Builder Confidence Unchanged in August

Builder confidence in the market for newly built, single-family homes held unchanged at a low level of 15 on the National Association of Home Builders/Wells Fargo Housing Market Index (HMI) for August, released today.

"Builders continue to confront the same major challenges they have seen over the past year, including competition from the large inventory of distressed homes on the market, inaccurate appraisal values, and issues with their buyers not being able to sell an existing home or qualify for favorable mortgage rates because of overly tight underwriting requirements," said Bob Nielsen, chairman of the National Association of Home Builders (NAHB) and a home builder from Reno, Nev. He noted that 41 percent of respondents to a special questions section of the HMI indicated they had lost sales contracts due to buyers' inability to sell their current homes.

"The uncertain economic climate and concerns about job security are discouraging many potential buyers from exploring a home purchase at this time," said NAHB Chief Economist David Crowe. "While buying conditions are very favorable in terms of prices, interest rates and selection, consumers are worried about what the future will bring, and builders are echoing those sentiments in their responses to the HMI survey."

Derived from a monthly survey that NAHB has been conducting for more than 20 years, the NAHB/Wells Fargo Housing Market Index gauges builder perceptions of current single-family home sales and sales expectations for the next six months as "good," "fair" or "poor." The survey also asks builders to rate traffic of prospective buyers as "high to very high," "average" or "low to very low." Scores from each component are then used to calculate a seasonally adjusted index where any number over 50 indicates that more builders view conditions as good than poor.

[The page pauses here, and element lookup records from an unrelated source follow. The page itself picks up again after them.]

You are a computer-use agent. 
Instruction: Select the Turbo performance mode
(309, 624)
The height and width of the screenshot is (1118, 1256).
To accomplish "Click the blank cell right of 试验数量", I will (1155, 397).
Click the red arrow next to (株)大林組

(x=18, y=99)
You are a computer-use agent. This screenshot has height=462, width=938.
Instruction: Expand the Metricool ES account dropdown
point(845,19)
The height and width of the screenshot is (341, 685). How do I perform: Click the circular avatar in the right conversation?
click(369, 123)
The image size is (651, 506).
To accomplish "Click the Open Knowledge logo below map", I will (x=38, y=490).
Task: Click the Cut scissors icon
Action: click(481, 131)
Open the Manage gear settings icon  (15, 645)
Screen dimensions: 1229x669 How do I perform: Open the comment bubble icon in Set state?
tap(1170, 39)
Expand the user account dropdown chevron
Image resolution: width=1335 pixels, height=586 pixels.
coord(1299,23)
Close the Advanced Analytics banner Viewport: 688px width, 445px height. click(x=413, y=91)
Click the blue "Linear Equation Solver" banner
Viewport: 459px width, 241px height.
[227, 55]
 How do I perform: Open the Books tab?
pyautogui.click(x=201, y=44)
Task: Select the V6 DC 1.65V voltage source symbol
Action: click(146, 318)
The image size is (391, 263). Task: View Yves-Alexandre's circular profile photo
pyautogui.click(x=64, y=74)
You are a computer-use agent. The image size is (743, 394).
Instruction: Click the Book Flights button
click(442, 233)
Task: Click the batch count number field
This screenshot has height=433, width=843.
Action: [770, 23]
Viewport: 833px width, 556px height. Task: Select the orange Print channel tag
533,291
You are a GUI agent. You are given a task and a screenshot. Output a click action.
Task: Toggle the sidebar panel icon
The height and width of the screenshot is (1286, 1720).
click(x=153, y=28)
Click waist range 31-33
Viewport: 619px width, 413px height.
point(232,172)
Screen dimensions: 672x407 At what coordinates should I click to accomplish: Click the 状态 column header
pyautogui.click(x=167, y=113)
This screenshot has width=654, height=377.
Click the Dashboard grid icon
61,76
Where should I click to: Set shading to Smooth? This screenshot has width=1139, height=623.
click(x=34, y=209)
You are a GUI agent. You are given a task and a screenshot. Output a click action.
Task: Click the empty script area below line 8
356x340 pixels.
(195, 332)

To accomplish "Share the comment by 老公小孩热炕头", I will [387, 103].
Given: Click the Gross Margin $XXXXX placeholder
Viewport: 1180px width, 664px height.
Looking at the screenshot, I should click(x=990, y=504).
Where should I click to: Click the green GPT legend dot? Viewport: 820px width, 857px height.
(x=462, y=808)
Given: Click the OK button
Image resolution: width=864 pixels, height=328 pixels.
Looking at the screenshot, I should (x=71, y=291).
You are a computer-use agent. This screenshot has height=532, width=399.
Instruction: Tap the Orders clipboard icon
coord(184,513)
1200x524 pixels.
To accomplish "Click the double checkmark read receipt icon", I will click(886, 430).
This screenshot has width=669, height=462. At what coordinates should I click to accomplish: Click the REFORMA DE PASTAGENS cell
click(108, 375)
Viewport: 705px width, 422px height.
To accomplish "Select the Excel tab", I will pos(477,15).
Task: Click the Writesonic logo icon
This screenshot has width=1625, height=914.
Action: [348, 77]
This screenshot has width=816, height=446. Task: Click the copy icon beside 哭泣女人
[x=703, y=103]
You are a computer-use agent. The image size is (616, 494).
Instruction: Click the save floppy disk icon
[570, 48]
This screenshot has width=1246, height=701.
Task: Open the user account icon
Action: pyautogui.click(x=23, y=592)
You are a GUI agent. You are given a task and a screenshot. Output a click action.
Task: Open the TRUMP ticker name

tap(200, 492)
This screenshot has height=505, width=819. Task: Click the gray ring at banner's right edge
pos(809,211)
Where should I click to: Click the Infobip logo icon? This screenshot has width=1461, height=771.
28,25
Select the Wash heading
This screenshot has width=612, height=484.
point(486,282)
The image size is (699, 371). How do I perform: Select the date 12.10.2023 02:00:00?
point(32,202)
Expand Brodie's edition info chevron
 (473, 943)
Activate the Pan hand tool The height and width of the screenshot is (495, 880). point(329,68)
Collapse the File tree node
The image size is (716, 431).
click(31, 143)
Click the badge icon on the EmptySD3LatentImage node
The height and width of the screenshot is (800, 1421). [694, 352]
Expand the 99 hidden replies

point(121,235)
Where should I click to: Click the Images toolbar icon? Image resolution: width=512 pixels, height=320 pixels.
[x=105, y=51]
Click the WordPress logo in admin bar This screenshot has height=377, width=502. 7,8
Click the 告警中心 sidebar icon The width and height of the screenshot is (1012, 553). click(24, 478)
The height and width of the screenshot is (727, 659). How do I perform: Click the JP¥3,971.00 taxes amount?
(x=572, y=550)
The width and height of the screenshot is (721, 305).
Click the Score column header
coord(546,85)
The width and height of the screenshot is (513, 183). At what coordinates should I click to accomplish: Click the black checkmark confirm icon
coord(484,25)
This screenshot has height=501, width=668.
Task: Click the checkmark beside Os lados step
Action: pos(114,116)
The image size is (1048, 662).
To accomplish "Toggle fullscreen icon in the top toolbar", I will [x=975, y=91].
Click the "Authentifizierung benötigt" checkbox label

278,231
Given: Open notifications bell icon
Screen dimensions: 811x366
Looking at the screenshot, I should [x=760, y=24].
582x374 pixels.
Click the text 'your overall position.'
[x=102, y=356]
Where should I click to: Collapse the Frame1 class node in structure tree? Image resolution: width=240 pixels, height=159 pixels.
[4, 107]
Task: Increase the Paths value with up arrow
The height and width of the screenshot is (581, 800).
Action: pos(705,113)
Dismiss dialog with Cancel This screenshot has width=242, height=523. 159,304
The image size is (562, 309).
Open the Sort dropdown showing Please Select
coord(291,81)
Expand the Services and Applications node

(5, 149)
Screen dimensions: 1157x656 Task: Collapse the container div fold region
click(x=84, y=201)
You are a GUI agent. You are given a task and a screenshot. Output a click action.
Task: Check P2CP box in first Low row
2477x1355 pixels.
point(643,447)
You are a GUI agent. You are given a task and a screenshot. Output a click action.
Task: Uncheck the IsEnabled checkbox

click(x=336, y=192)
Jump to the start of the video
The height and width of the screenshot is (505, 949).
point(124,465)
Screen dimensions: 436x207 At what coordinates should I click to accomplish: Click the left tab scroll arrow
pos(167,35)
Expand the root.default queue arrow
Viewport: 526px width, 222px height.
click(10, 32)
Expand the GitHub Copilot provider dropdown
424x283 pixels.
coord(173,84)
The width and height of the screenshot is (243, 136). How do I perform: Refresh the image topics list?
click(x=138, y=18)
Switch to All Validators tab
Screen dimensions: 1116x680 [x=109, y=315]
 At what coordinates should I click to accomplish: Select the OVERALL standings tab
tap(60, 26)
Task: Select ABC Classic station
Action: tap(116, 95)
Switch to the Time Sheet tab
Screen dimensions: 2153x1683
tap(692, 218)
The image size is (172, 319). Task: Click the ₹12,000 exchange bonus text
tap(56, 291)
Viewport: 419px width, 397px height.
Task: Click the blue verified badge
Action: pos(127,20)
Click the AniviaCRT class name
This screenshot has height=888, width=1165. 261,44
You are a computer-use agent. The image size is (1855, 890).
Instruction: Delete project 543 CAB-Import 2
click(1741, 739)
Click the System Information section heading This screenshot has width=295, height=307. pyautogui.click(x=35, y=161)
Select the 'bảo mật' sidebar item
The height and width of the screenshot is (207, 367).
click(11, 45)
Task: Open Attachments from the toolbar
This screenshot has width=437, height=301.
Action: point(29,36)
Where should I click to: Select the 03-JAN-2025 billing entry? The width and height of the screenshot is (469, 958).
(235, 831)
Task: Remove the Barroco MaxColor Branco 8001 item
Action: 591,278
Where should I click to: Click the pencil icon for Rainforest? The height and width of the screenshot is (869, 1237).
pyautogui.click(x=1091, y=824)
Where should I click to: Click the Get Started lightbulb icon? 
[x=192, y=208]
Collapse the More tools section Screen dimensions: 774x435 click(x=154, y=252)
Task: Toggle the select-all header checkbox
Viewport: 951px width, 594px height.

Two out of three of the HMI's component indexes posted marginal gains in August. The component gauging current sales conditions gained one point to 16 – its highest level since March of this year – and the component gauging traffic of prospect buyers rose one point to 13 following two consecutive months at 12. However, the component gauging sales expectations for the next six months declined two points to 19, partially offsetting a six-point gain from the last month's revised number.

Regionally, the HMI results were mixed in August. While the Northeast posted a four-point gain to 19, the West registered a one-point gain to 15, the South held even at 17 and the Midwest posted a two-point decline, to 10.